## Data under study

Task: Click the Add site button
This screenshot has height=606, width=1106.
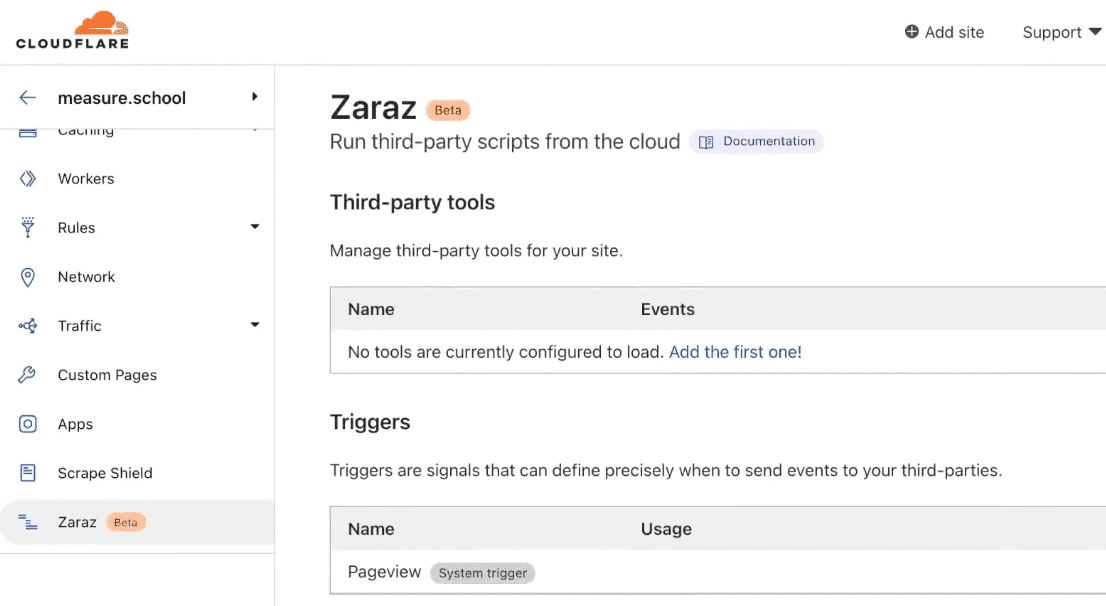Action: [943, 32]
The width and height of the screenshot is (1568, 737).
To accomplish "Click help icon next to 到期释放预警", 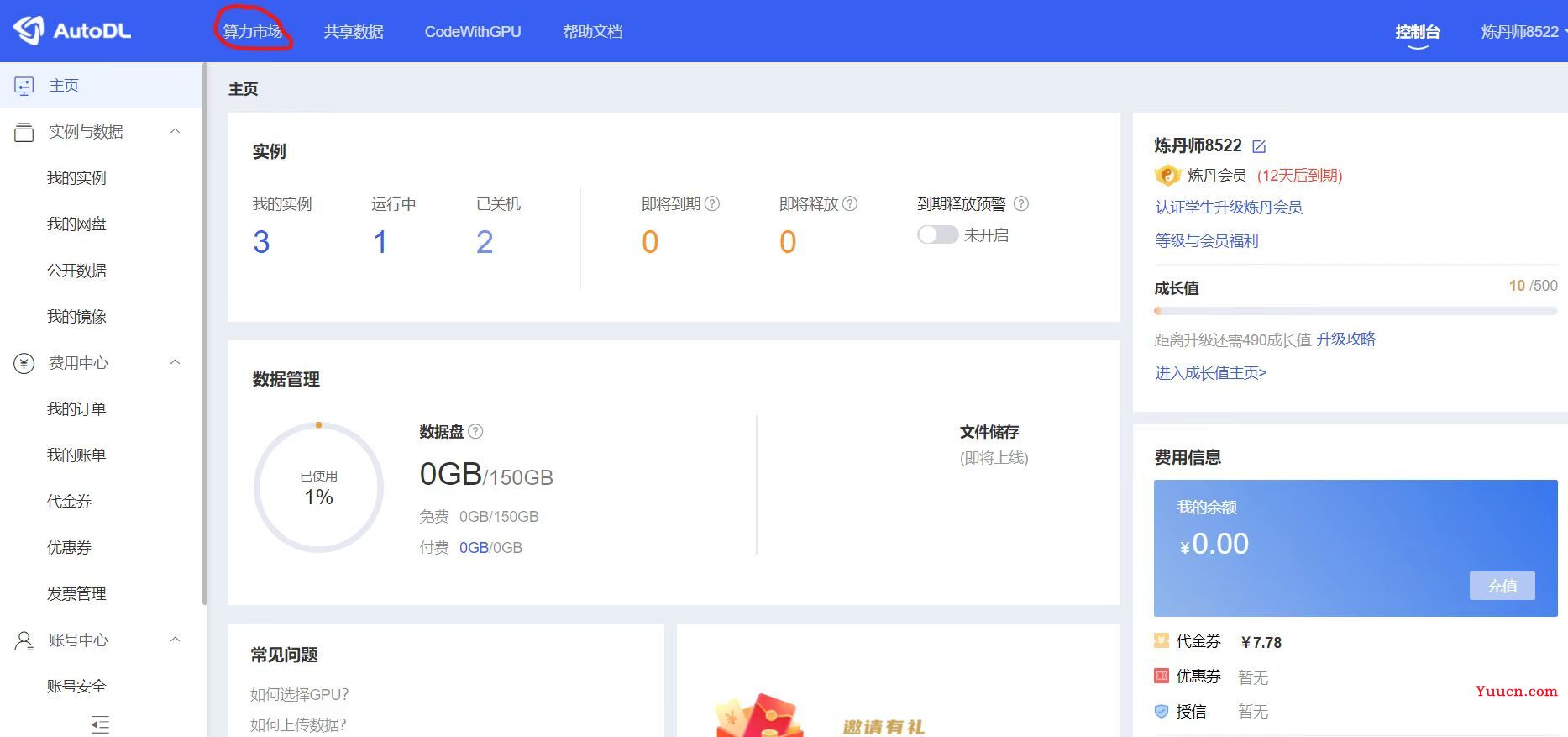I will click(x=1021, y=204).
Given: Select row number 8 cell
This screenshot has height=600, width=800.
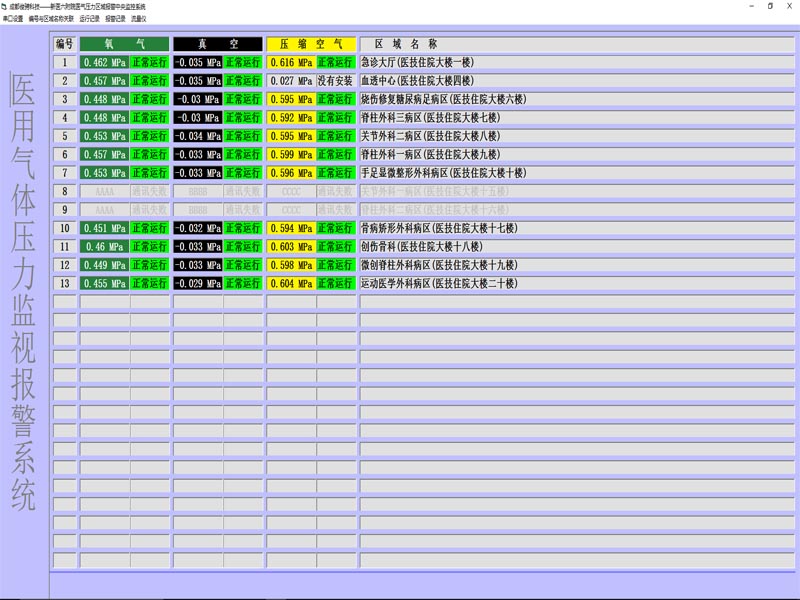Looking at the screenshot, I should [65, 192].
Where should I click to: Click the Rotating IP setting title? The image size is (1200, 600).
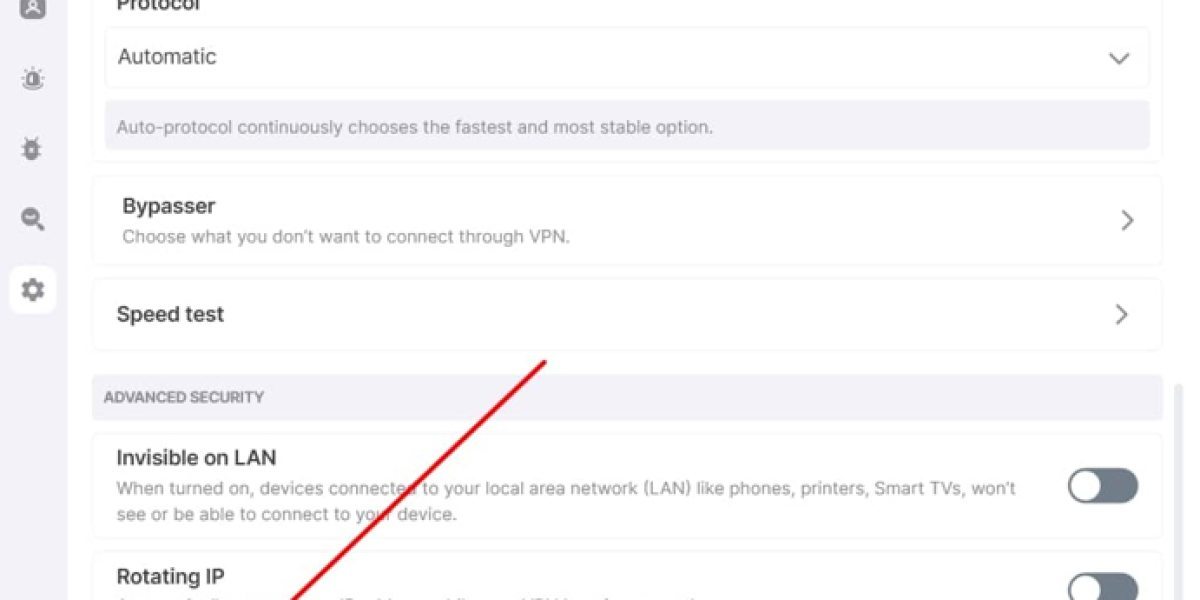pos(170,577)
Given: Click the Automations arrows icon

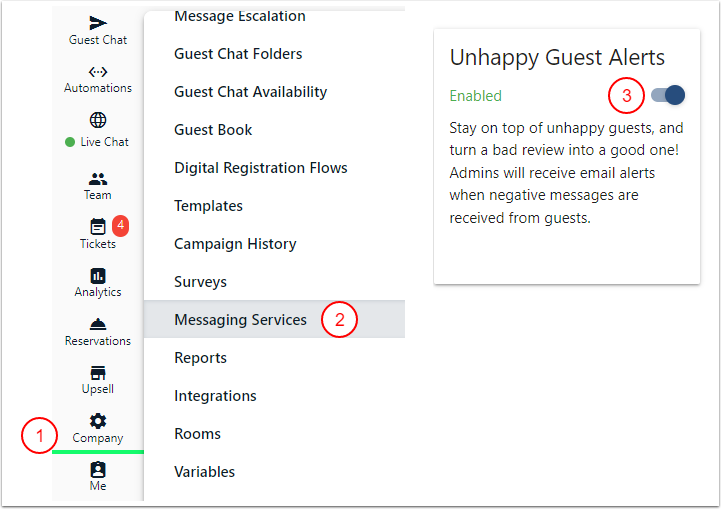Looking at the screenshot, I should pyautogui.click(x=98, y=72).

## The task
Your reply should hold only the lines running from the one with "This screenshot has height=600, width=800." to the end of the data above, set down exactly, pictures omitted.

## Problem solution
This screenshot has height=600, width=800.
Looking at the screenshot, I should [65, 192].
Where should I click to: Click the Rotating IP setting title? The image size is (1200, 600).
pos(170,577)
Given: Click the Automations arrows icon

Looking at the screenshot, I should pyautogui.click(x=98, y=72).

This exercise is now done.